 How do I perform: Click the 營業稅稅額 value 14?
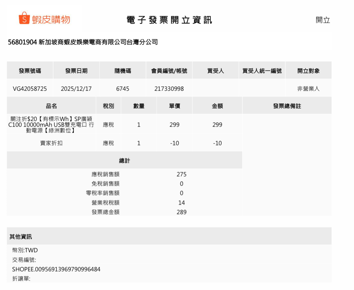[x=182, y=203]
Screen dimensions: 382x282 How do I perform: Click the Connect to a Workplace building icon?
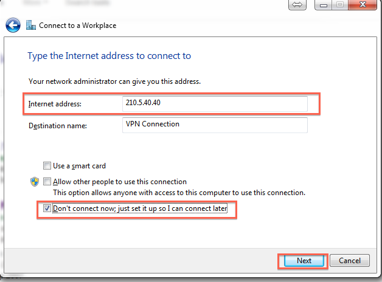(31, 26)
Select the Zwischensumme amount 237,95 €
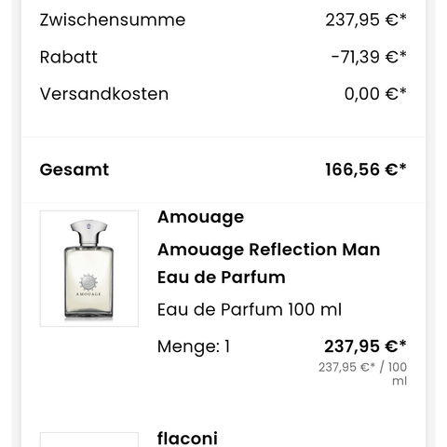The height and width of the screenshot is (447, 447). pyautogui.click(x=366, y=20)
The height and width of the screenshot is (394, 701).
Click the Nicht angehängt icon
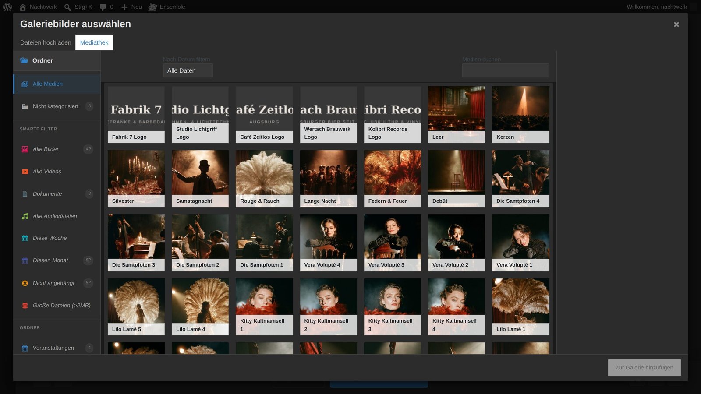(x=25, y=283)
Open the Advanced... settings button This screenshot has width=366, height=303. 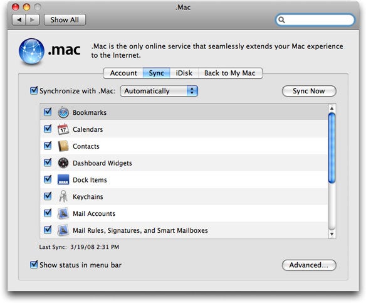coord(309,265)
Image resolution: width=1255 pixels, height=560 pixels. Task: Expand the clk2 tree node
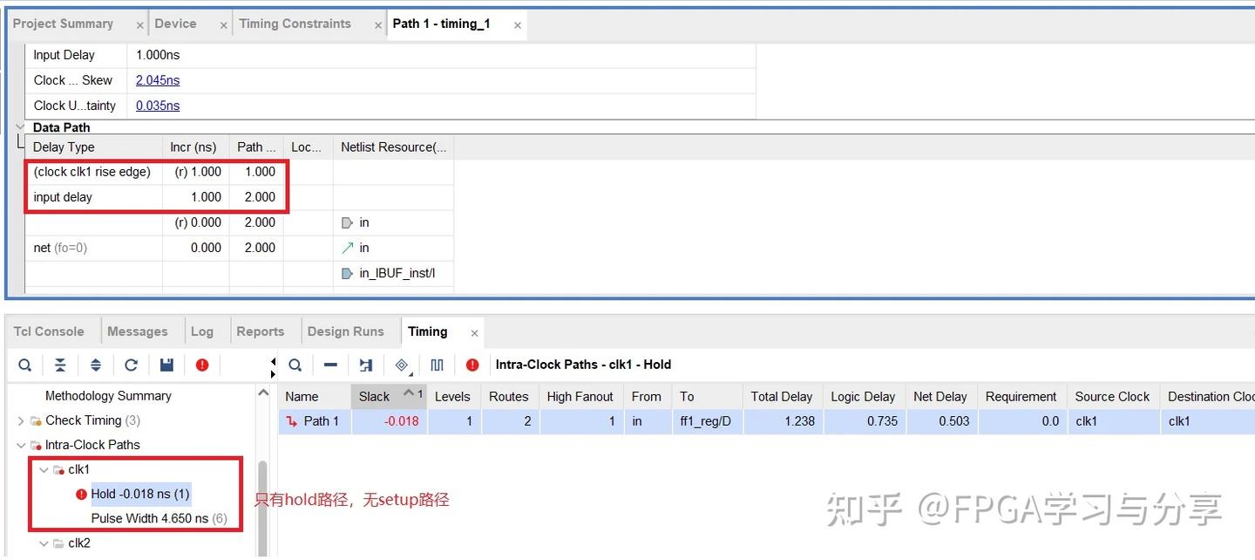point(43,543)
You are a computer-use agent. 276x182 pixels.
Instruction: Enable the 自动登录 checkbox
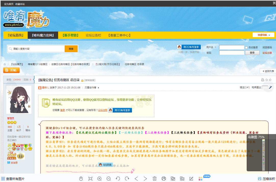tap(246, 48)
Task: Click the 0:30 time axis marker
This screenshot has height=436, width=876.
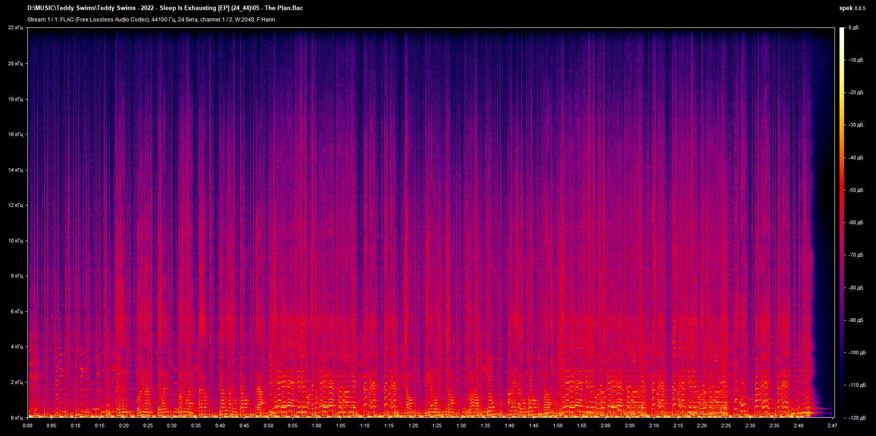Action: (x=172, y=425)
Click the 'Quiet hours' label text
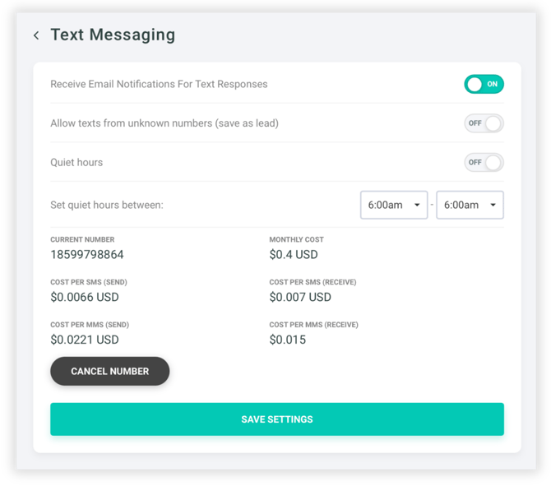Viewport: 551px width, 486px height. 76,162
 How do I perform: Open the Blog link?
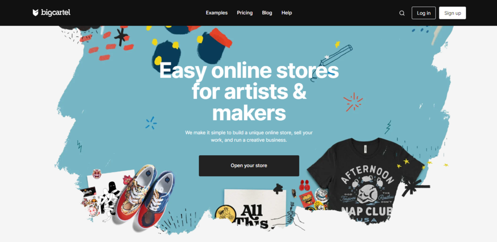pos(267,13)
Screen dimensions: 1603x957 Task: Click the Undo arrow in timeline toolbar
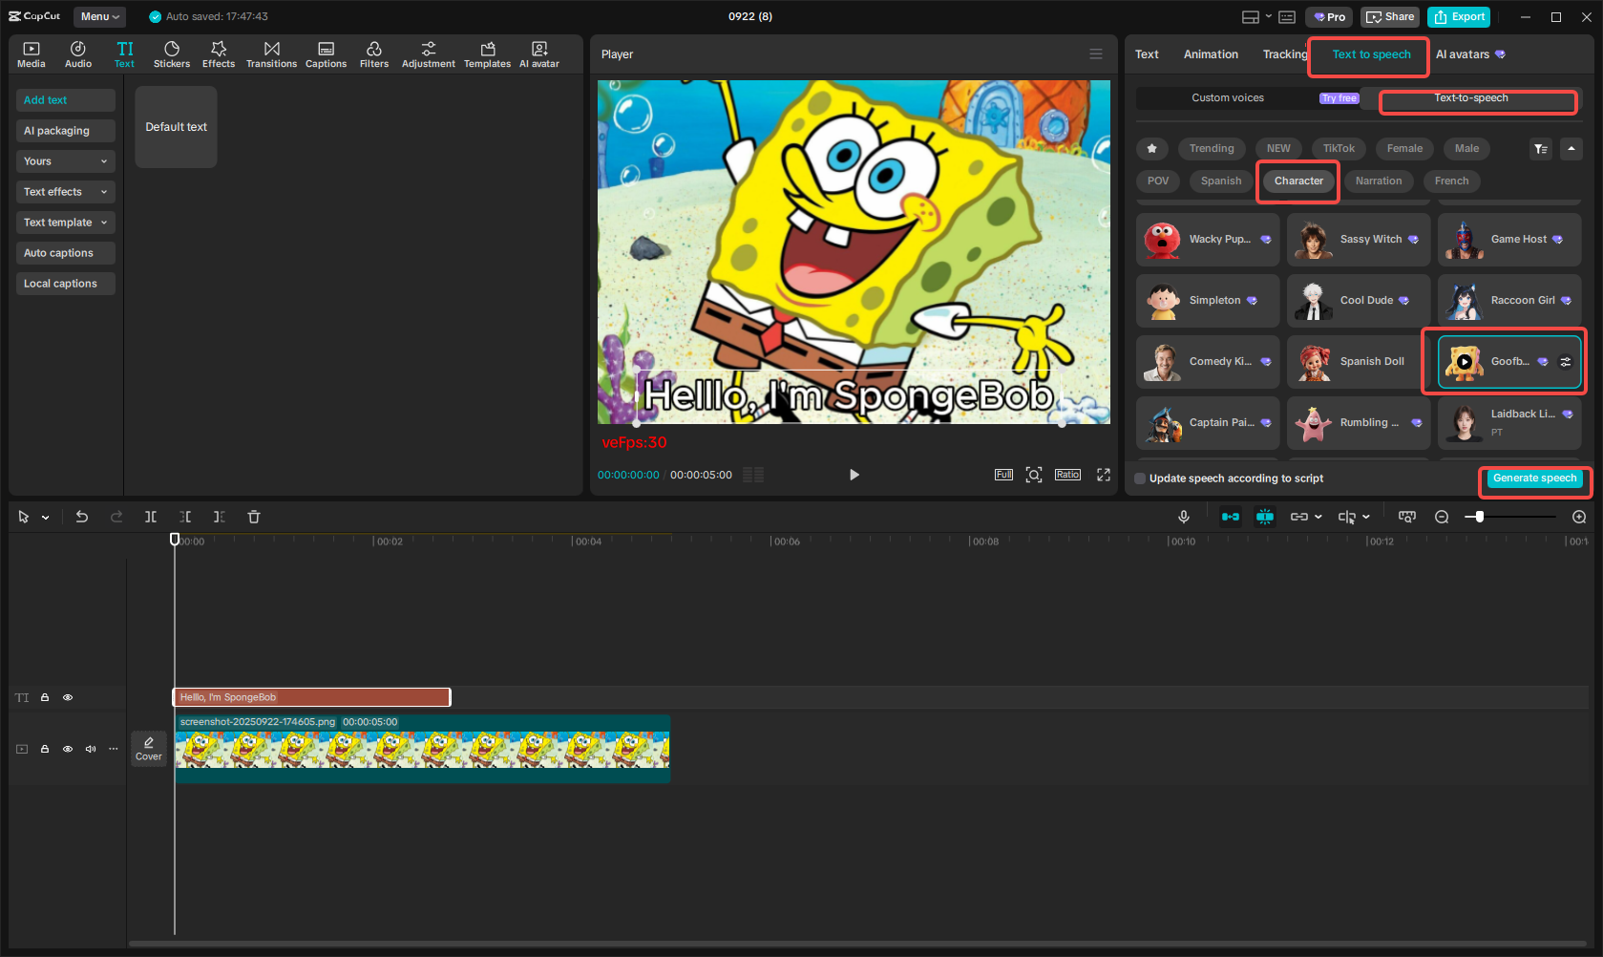point(82,517)
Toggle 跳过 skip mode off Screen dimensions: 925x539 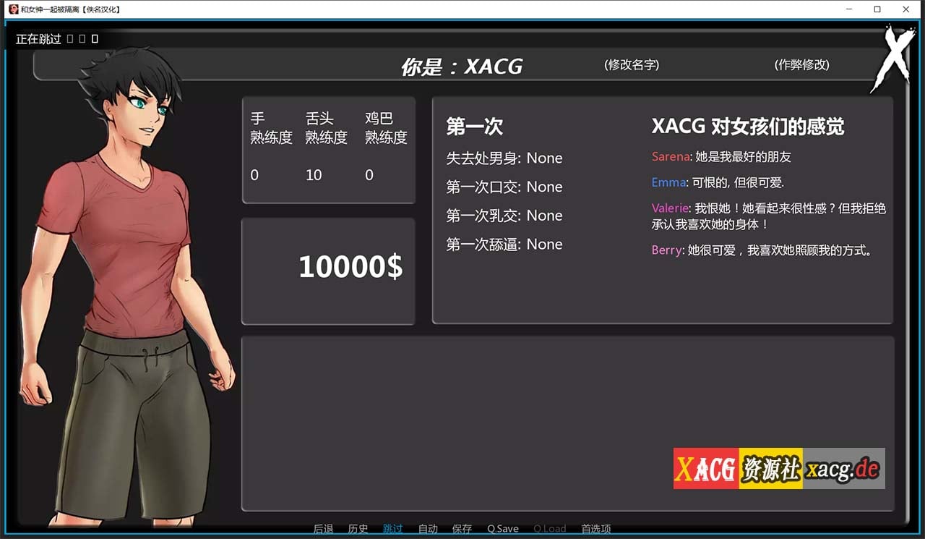(x=392, y=529)
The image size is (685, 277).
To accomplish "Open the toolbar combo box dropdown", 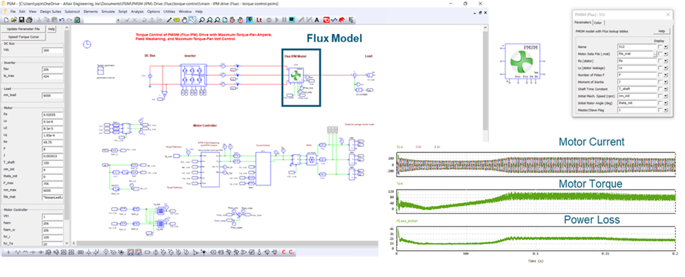I will [x=118, y=20].

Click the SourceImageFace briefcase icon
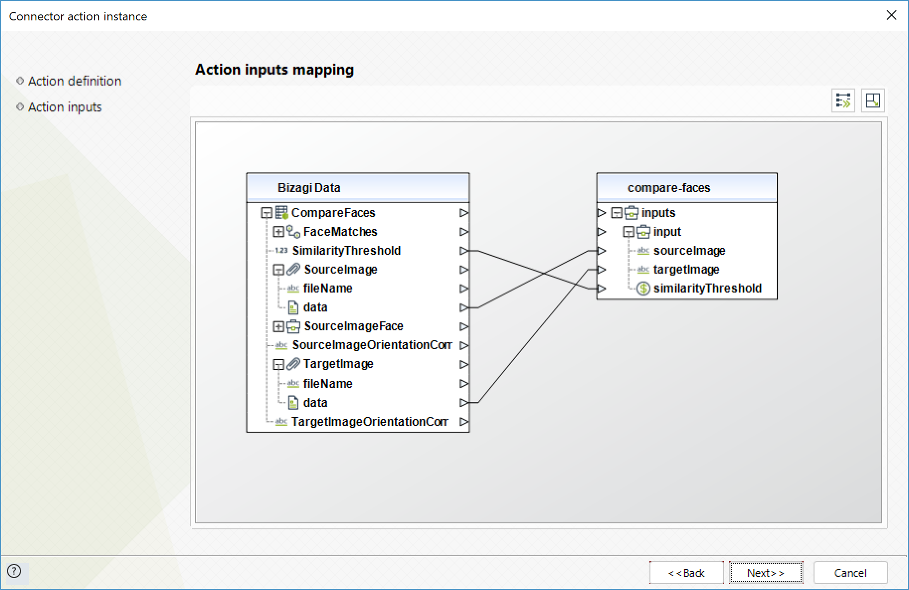point(294,326)
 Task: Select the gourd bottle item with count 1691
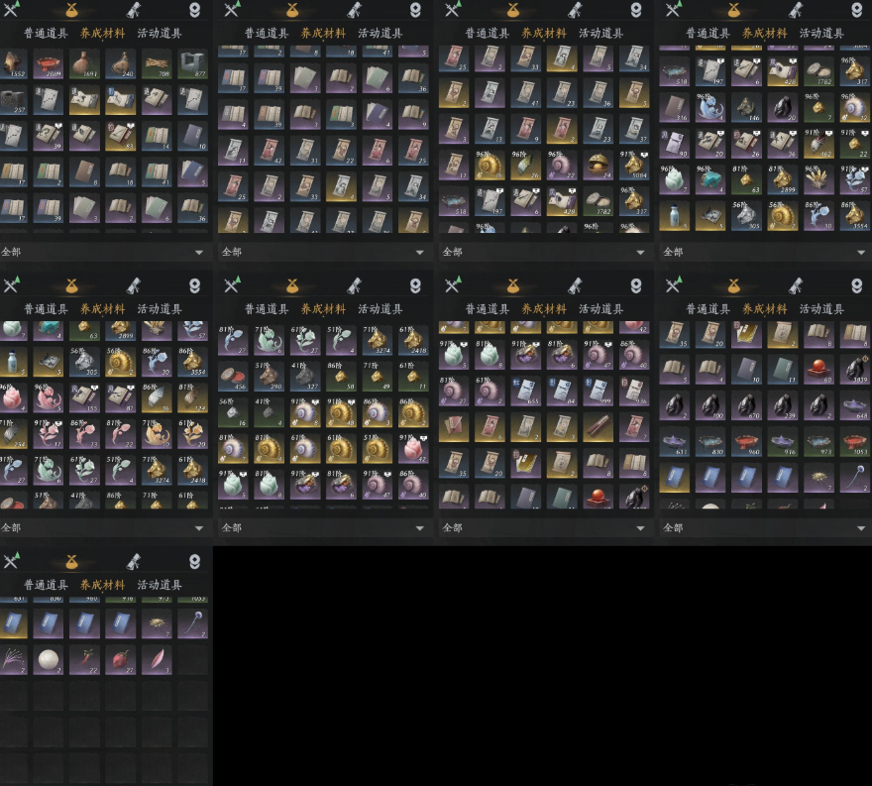tap(84, 62)
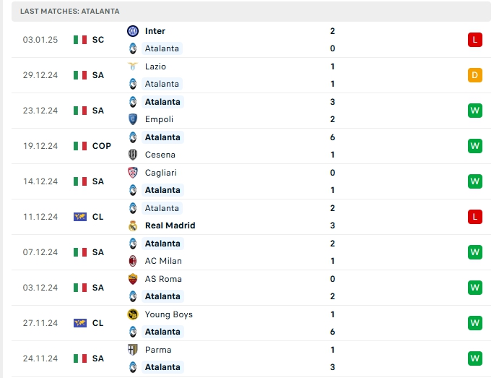The height and width of the screenshot is (378, 499).
Task: Click the Empoli club crest icon
Action: [133, 119]
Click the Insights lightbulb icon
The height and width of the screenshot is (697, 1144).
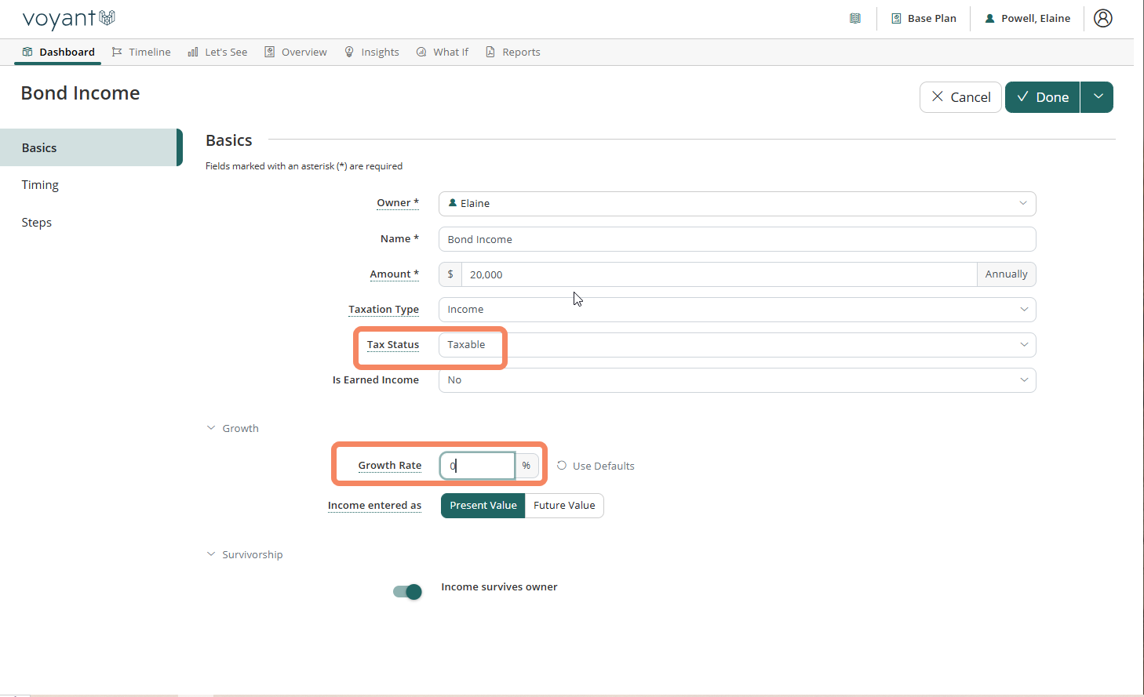click(x=349, y=52)
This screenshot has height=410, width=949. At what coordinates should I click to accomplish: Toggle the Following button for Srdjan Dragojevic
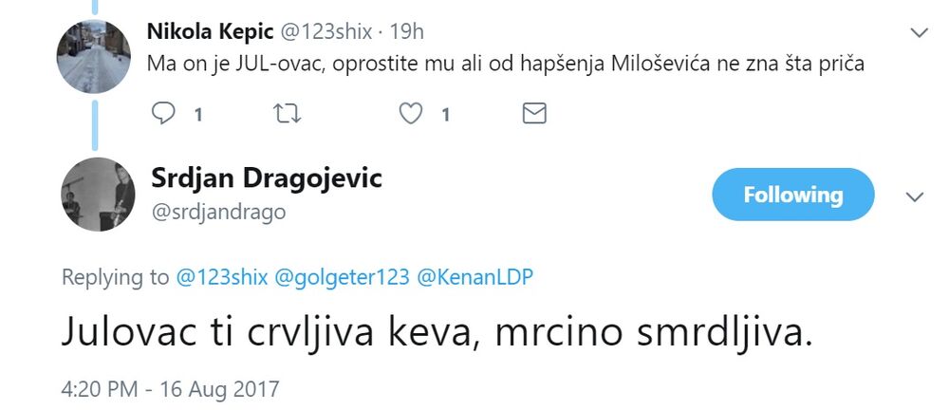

************

Task directions ::
An exact copy of the lines from the one with "Click the Insights lightbulb icon" through the end of the records: produce that and nothing more, leaving out the pictures.

Exercise response ::
Click the Insights lightbulb icon
The height and width of the screenshot is (697, 1144).
click(x=349, y=52)
This screenshot has height=410, width=949. At what coordinates should I click to accomplish: Toggle the Following button for Srdjan Dragojevic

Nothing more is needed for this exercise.